The product team identifies potential security vulnerabilities and analyzes their impact and severity on the product. If necessary, the vulnerable components are patched and tested in all supported product versions. If a patch is not available for the vulnerability, the development team may need to take other actions to mitigate or lower the risk.
The product team releases a fix or a new version of the product, thus lowering the risk of a cyber incident. Communication is important: customers shall be notified about the issue and the availability of a fix.
Responding to security vulnerabilities and incidents
Since some software vulnerabilities get exploited before they are published, even effective proactive identification of vulnerabilities will not prevent all security incidents. It is also possible that a new or previously undisclosed security vulnerability is found after a product has been released.
Information about potential security vulnerabilities may come from various sources, including internal security testing.
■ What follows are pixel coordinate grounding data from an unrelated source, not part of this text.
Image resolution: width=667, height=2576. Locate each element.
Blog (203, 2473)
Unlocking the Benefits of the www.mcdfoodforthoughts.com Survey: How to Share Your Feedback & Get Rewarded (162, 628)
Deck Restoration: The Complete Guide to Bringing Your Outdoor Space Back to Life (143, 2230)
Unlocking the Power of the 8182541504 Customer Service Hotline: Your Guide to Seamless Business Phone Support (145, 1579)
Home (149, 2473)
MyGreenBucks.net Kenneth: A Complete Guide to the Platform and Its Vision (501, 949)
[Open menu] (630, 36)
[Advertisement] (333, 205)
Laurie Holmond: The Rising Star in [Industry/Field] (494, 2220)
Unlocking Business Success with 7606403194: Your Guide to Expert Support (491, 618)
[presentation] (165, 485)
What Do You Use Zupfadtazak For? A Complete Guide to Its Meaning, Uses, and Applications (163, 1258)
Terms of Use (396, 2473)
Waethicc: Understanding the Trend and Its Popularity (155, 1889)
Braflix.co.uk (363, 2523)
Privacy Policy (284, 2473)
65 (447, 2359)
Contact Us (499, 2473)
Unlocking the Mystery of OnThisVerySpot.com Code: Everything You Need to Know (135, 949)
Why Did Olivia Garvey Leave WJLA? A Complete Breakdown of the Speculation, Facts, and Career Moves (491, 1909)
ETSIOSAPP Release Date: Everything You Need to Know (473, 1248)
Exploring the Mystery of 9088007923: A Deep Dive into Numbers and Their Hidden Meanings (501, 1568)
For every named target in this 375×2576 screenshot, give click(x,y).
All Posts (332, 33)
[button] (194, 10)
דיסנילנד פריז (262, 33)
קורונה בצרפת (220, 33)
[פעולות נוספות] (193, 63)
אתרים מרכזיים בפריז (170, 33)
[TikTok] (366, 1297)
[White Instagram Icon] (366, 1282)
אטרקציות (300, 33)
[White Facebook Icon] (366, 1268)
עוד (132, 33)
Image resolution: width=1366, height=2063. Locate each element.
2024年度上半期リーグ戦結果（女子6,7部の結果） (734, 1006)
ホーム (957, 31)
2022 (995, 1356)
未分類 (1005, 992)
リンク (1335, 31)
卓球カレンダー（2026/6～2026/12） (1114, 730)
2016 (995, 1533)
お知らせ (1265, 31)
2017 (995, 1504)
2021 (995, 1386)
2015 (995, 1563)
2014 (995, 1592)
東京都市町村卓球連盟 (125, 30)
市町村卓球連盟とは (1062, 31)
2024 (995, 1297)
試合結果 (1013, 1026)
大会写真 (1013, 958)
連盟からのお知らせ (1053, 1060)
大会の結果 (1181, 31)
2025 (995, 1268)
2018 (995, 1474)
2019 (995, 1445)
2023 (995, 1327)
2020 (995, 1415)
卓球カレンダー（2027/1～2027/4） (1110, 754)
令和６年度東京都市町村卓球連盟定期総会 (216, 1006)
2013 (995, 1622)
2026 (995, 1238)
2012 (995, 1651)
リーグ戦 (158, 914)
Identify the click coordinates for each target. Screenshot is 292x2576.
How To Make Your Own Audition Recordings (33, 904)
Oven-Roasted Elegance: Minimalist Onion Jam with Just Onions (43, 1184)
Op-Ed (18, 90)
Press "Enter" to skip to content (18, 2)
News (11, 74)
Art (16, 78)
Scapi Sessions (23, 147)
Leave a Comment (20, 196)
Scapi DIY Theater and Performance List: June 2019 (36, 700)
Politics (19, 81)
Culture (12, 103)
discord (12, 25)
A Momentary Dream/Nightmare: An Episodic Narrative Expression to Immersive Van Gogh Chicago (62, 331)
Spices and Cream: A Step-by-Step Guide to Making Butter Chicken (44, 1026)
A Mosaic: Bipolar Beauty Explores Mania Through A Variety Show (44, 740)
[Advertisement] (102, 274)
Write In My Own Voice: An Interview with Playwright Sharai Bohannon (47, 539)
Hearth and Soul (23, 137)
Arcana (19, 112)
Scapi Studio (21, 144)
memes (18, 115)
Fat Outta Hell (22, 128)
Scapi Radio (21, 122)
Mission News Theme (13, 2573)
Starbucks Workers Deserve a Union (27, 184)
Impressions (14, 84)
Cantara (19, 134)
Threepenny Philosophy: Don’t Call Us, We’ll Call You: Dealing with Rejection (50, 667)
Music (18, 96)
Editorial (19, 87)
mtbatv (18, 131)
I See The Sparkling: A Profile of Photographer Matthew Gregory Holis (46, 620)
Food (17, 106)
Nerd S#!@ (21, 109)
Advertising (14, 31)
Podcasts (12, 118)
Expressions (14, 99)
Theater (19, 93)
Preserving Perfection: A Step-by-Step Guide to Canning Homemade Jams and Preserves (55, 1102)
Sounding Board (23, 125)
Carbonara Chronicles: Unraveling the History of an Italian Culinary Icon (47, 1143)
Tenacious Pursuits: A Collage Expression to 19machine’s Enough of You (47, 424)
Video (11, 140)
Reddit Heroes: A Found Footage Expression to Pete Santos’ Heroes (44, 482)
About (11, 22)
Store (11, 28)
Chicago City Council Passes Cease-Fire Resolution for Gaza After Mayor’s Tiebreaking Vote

Regardless of the input channel, they all pass through the same incident response process.
Our PSIRT process consists of three stages:
- Alleged security vulnerability is received and recorded.
- Technical analysis of the potential security vulnerability. This includes the severity rating based on characteristics and impacts of the vulnerability.
- The decision about corrective actions based on the results of the technical analysis. This could be a software fix or other mitigation, such as a workaround, that prevents exploitation of the vulnerability.
Timely communication is important, especially in case of severe incidents. Customers as well as internal stakeholders need to be kept informed during the process.
Our PSIRT process ends with a lessons learnt step. The idea is to collect feedback from stakeholders to continuously improve the PSIRT process and also the secure software development practices and processes if needed.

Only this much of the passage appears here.